BEGIN GIVEN PASSAGE
Despite reading the TypedDict documentation and numerous examples, I can't understand the code-snippet below. I'm definitely missing something (a concept).

MyClass specifies one field (messages), but shouldn't it have at least two? For key and value? What is the key and value in this case?

from typing import Annotated
from typing_extensions import TypedDict

class MyClass(TypedDict):
    messages: Annotated[list, add_messages]
    # messages have the type "list".
    # "add_messages" is some function that appends
    # rather than overwrites messages to list.

Solution

  • TypedDict doesn't define an instance of a dict. It defines a subtype of dict which has zero or more keys that must be present. (Zero is allowed, but in most cases you'll specify at least one.) There are no values, only type(s) for whatever values are in an instance.

    For example, {'messages': [1,2,3]} is an instance of MyClass. {'foo': [1,2,3]} is not (because MyClass doesn't define a key foo), nor is {'messages': [1,2,3], 'foo': 3} (because MyClass defines only messages as a key, not any additional keys).

    That is, messages itself is the (one and only) key that any instance of MyClass must have. Any such instance can have any value associated with messages, as long as that value has type list.

    • {'messages': []}
    • {'messages': [1]}
    • {'messages': [1,2,3,10]}
    • etc

    are all instances of MyClass.

    If there were two fields, then any instance would need to have both keys present with appropriate values. For example,

    class Foo(TypedDict):
        bar: int
        baz: float
    

    would have instances like {'bar': 3, 'baz': 3.14159}: both bar and baz must be present (with appropriately typed values), and no other keys are allowed.
END GIVEN PASSAGE
_REQUIRED WORK_
1. List every dictionary that the TypedDict passage identifies as an instance of MyClass.
2. What is the smallest number of keys a TypedDict may define, according to the TypedDict passage?
BEGIN SUPPLIED INFORMATION
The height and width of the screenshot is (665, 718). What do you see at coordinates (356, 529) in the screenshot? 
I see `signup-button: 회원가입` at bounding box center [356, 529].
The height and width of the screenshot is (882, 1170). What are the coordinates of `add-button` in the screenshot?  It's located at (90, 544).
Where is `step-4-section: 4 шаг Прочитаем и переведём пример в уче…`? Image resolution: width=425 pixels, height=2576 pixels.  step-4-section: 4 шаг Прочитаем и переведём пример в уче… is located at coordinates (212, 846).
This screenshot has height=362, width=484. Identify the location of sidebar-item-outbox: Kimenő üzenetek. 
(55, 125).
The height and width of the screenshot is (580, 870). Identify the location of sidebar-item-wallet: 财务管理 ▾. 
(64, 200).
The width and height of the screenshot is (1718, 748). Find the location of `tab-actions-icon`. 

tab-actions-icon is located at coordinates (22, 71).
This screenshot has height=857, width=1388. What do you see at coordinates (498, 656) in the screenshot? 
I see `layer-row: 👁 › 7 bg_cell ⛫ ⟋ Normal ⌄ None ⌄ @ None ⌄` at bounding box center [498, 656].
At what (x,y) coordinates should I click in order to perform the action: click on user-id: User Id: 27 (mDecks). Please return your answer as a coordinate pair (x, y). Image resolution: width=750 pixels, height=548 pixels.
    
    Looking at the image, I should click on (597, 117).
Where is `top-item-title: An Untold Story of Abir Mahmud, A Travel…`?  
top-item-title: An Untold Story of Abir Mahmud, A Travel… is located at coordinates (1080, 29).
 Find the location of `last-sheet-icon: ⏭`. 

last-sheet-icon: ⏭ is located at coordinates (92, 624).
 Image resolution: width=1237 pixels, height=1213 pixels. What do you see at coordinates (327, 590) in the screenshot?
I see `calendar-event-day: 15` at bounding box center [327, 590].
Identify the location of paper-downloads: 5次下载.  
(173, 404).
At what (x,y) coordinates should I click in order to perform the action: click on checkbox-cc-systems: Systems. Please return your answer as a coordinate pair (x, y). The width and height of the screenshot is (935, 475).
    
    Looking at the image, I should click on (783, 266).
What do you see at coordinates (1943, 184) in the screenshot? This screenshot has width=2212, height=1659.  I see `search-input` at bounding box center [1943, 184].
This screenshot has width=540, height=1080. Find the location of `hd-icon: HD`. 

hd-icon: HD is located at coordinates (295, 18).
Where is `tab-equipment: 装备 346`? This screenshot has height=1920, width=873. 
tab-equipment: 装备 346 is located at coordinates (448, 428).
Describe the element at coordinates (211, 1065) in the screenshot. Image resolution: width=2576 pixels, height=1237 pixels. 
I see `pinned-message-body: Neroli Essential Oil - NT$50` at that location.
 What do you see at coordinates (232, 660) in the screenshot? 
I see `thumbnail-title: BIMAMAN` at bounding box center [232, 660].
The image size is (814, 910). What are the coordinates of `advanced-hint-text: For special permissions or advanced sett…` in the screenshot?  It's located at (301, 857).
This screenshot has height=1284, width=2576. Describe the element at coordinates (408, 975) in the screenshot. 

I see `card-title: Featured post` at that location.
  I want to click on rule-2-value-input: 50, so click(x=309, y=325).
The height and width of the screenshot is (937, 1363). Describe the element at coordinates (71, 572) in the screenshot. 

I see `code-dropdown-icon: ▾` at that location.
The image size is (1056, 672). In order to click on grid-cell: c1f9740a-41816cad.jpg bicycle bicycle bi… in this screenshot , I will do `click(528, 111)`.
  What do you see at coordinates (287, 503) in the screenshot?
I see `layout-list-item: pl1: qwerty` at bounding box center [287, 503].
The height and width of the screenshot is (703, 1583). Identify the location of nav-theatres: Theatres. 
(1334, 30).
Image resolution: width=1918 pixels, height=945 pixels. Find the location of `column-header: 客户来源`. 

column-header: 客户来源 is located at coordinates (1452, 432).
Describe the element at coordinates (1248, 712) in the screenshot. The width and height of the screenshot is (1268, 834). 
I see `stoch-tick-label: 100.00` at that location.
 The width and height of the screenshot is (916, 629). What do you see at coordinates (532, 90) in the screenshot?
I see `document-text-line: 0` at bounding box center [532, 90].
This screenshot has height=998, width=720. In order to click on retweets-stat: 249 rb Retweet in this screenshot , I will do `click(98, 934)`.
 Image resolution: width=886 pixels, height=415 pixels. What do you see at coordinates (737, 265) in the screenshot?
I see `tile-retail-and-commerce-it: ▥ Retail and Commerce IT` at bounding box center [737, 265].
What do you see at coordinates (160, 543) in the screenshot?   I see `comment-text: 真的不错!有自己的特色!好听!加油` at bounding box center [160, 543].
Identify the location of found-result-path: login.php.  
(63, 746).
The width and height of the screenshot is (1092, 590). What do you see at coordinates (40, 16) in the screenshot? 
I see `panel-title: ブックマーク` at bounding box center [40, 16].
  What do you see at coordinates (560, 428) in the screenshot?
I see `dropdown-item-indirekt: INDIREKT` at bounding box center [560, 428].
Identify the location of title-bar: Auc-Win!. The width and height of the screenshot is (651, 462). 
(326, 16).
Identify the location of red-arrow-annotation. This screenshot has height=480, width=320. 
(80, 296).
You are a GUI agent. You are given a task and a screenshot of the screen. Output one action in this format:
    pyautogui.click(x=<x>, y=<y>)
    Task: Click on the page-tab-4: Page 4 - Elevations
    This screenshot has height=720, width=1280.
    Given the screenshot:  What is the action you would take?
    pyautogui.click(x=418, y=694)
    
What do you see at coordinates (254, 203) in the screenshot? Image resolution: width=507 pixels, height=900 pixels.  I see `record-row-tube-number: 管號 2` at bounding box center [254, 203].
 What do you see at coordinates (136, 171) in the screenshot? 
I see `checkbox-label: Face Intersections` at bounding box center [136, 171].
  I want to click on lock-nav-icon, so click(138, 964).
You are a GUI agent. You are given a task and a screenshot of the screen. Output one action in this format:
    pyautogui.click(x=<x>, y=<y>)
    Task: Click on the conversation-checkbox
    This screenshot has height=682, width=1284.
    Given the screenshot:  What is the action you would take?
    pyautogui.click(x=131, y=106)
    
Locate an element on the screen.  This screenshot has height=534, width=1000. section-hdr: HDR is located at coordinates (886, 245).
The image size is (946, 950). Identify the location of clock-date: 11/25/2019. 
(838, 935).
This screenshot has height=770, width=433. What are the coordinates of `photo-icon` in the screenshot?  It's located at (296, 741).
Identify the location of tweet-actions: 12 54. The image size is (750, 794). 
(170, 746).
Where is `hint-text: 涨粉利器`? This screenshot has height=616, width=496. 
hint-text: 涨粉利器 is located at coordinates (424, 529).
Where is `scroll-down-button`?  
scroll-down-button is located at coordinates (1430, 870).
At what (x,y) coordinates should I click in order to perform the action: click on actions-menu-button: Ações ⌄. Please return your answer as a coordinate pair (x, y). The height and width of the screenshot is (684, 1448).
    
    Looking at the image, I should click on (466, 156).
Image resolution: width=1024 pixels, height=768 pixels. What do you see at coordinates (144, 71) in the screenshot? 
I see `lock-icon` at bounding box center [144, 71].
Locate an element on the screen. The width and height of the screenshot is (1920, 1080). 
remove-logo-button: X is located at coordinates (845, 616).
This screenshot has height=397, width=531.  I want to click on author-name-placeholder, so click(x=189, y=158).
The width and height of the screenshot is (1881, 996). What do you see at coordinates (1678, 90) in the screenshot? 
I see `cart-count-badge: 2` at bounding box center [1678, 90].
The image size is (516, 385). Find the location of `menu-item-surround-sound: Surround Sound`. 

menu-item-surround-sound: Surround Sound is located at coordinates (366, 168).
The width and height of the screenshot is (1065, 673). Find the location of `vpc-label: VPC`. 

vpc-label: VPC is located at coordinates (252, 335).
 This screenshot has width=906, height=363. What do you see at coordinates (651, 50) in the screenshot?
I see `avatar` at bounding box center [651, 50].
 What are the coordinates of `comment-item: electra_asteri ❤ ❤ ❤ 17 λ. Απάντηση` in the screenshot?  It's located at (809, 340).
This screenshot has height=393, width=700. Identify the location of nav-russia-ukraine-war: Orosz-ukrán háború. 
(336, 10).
END SUPPLIED INFORMATION
_TASK ANSWERS_
1.
{'messages': [1,2,3]}
{'messages': []}
{'messages': [1]}
{'messages': [1,2,3,10]}

2. Zero.